The at-risk rules under IRC §465 limit loss deductions from an activity to the amount the taxpayer has economically at risk in that activity. The rules exist to prevent taxpayers from deducting losses that exceed their actual economic exposure - particularly where nonrecourse financing means the lender, not the taxpayer, bears the downside. At-risk is a separate limitation from passive activity - a loss must clear both hurdles before it is deductible, and the ordering matters.
A taxpayer is considered at-risk in an activity to the extent of:
Amounts are not at-risk when: the taxpayer is protected against loss by guarantees, stop-loss agreements, or nonrecourse financing (other than qualified nonrecourse financing); or when the borrowed funds come from a person who has an interest in the activity other than as a creditor.
If the activity fails completely - zero value recovered - how much does the taxpayer actually lose out of pocket? That is the at-risk amount. If a nonrecourse lender provided $1M of financing and the taxpayer put in $100K of equity, the taxpayer loses at most $100K. The $1M nonrecourse debt is the lender's risk, not the taxpayer's. Therefore losses are limited to $100K regardless of how large the paper losses are.
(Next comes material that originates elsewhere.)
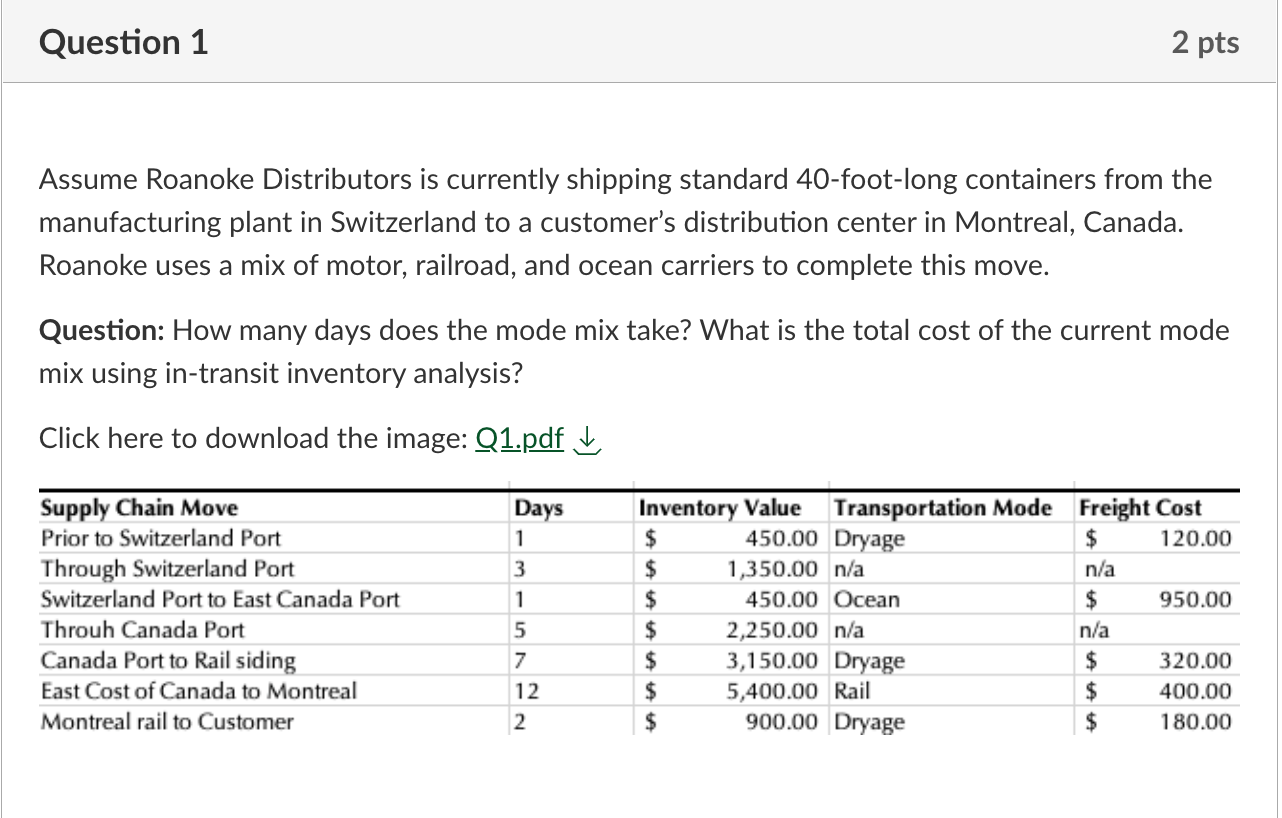1282x818 pixels.
Task: Select the Rail transportation mode cell
Action: [851, 691]
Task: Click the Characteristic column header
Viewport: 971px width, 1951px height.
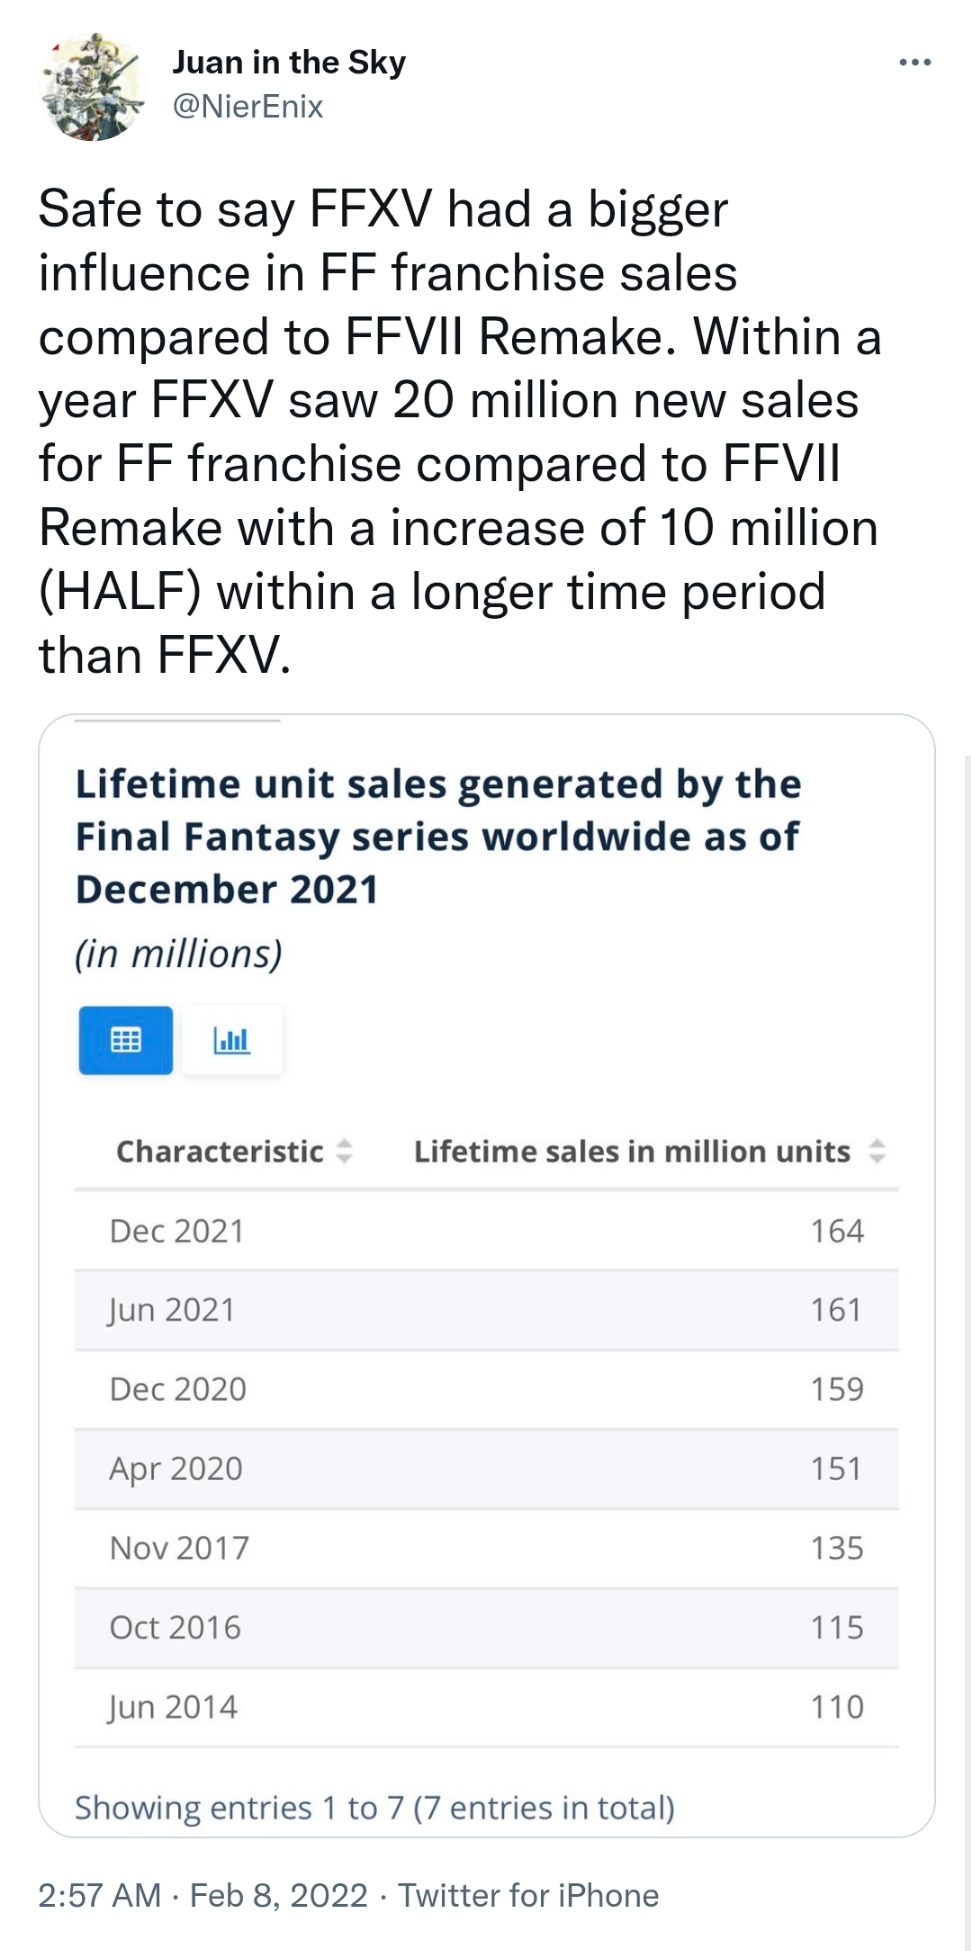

Recourse debt increases the taxpayer's at-risk amount because the taxpayer is personally liable. If the activity's assets do not cover the debt, the lender can pursue the taxpayer's other assets - wages, savings, other property. The taxpayer has real economic exposure equal to the full recourse debt.
Nonrecourse debt generally does not increase at-risk amounts. The lender's only remedy on default is the collateral - the activity's assets. The taxpayer can walk away from the activity, hand over the collateral, and owe nothing more. Since the taxpayer bears no personal risk beyond the collateral, nonrecourse debt does not count as at-risk.
IRC §465(b)(6) provides an important exception: qualified nonrecourse financing used in a real property activity counts as at-risk, even though it is nonrecourse. Qualified nonrecourse financing must be: (a) borrowed from a qualified person (a bank, insurance company, pension fund, or other person in the business of lending money who is not related to the taxpayer or a seller/promoter), (b) secured by real property used in the activity, and (c) not convertible debt and not seller financing from a related party.
The at-risk amount is computed separately for each activity and is adjusted annually. It increases by: income from the activity, additional cash contributions, and net increases in qualified borrowings. It decreases by: losses deducted from the activity, distributions received from the activity, and net decreases in qualified borrowings (repayments or reclassification of recourse to nonrecourse debt).
Losses in excess of the at-risk amount are suspended - not lost permanently. They carry forward indefinitely and become deductible when the at-risk amount increases sufficiently (through additional contributions, income, or qualified borrowings) or when the activity is disposed of in a fully taxable transaction.
If an at-risk amount that was previously positive drops below zero - because of distributions, loss of recourse protection, or debt being converted from recourse to nonrecourse - the taxpayer must recapture previously deducted losses as income. The recapture amount equals the lesser of the prior deducted losses or the amount by which the at-risk balance went negative.
The three major loss limitation rules apply in a specific order: (1) basis limitations (IRC §704(d) for partnerships, §1366 for S-corps), (2) at-risk limitations (IRC §465), (3) passive activity limitations (IRC §469). A loss must survive each limitation in sequence to be deductible.
| Step | Limitation | Governing Code | Effect if Exceeded |
|---|---|---|---|
| 1 | Basis limitation | IRC §704(d) / §1366 | Loss suspended until basis restored by contributions or income |
| 2 | At-risk limitation | IRC §465 | Loss suspended until at-risk amount increases or activity disposed of |
| 3 | Passive activity limitation | IRC §469 | Loss suspended until passive income exists or activity disposed of |
IRC §465 applies to most business and investment activities, with the key exception being C-corporations that are not closely held. For individuals, S-corporation shareholders, and partners in partnerships, at-risk rules apply to: trade or business activities, rental activities, equipment leasing, farming, oil and gas, and most other for-profit activities. Each activity is tracked separately - at-risk in one activity cannot shelter losses from another.